By Barbara Ray
Sonia Galaviz needed to wrap up this interview so she could deliver a Wi-Fi hotspot to one of her students. She hadn’t seen her student, a fifth-grader and recent refugee from the Republic of the Congo, in their online classes recently and realized the Wi-Fi had probably gone out again. Boise is one of a handful of official refugee resettlement communities across the country.
Galaviz had a portable hotspot she could share with the family. It was her third visit to fix the Wi-Fi.
“I’m not moving heaven and earth here,” she said, “but I can at least bring them access to the internet.”
Not moving heaven and earth perhaps, but she and her fellow teachers at Garfield Elementary are going above and beyond to make sure their students and families, the majority of whom are recent refugees, know they have an ally during all this. It is bewildering enough for those navigating a new county with few resources and the thinnest of networks. And then COVID hit.
“COVID struck this community hard,” said Galaviz. “There are no extra resources in these families, and COVID just underscored the existing disparities.”
Garfield Elementary is in a working-class neighborhood in southeast Boise. Nearly 70 percent of the students qualify for free and reduced lunch. On any given day in Galaviz’s class she hears at least five languages, with children from Micronesia, Iraq, Mexico, the Republic of the Congo, and Botswana.

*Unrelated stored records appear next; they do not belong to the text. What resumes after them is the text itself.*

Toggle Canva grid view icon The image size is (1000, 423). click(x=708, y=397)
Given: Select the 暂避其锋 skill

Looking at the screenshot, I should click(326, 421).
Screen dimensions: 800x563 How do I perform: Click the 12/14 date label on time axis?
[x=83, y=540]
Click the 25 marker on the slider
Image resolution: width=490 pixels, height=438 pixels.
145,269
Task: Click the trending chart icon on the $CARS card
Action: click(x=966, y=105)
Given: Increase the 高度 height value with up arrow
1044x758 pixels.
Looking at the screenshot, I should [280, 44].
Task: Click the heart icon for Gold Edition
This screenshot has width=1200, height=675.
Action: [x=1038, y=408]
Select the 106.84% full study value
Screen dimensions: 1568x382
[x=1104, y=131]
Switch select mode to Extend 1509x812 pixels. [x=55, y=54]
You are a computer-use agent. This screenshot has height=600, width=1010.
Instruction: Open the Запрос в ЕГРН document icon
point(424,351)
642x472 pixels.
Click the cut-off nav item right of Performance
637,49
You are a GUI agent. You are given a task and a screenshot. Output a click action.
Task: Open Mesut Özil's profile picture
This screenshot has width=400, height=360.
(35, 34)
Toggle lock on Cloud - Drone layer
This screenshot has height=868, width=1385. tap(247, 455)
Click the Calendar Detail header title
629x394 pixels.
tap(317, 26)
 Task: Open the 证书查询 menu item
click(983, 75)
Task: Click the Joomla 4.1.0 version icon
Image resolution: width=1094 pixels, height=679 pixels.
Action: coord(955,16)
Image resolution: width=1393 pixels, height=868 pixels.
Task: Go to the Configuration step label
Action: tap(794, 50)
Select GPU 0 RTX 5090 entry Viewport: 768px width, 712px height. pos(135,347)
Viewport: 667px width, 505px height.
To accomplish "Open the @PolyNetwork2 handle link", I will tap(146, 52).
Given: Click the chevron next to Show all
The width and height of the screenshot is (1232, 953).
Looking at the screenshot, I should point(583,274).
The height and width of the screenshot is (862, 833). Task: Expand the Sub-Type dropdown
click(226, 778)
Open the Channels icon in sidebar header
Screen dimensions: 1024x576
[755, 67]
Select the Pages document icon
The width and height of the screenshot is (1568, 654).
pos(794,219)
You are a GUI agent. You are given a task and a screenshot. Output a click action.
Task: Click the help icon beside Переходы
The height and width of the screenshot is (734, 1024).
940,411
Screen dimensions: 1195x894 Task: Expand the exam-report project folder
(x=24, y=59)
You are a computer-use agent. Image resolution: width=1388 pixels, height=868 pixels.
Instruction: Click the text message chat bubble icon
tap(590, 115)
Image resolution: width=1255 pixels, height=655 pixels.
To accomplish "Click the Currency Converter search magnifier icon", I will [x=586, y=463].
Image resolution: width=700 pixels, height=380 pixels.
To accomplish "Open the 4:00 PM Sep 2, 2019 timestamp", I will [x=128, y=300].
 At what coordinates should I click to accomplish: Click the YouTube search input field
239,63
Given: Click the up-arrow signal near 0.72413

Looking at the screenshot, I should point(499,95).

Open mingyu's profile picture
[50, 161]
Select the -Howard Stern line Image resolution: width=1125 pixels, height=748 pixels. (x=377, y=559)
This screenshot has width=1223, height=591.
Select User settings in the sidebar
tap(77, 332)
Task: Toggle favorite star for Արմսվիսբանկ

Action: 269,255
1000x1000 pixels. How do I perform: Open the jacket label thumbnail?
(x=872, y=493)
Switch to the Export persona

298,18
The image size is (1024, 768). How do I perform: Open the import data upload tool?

Many of the parents work in jobs considered essential, and that exposure left nearly half of the families sick with COVID-19, she said. Many other parents were laid off from jobs in restaurants and other services when they shut down for much of the spring.
“Things get real simple, real quick,” she said of the pandemic’s impact. Families suddenly worried about the roof over their head, food on the table, their job, and who would care for their children.
It was then that Garfield’s “army of teachers” started hustling. They called their networks of local nonprofit organizations. They went to their churches. They tapped into the teacher’s union fund. They called local philanthropies. They started collecting diapers, feminine hygiene products, and toilet paper for the families. They delivered food. They filled gas tanks. They found parents new jobs.
"My living room looked like Wal-Mart,” Galaviz said of all the supplies she was distributing. The teachers spent hours on the phone strategizing about who needed what and how to get it to them, often to families in quarantine.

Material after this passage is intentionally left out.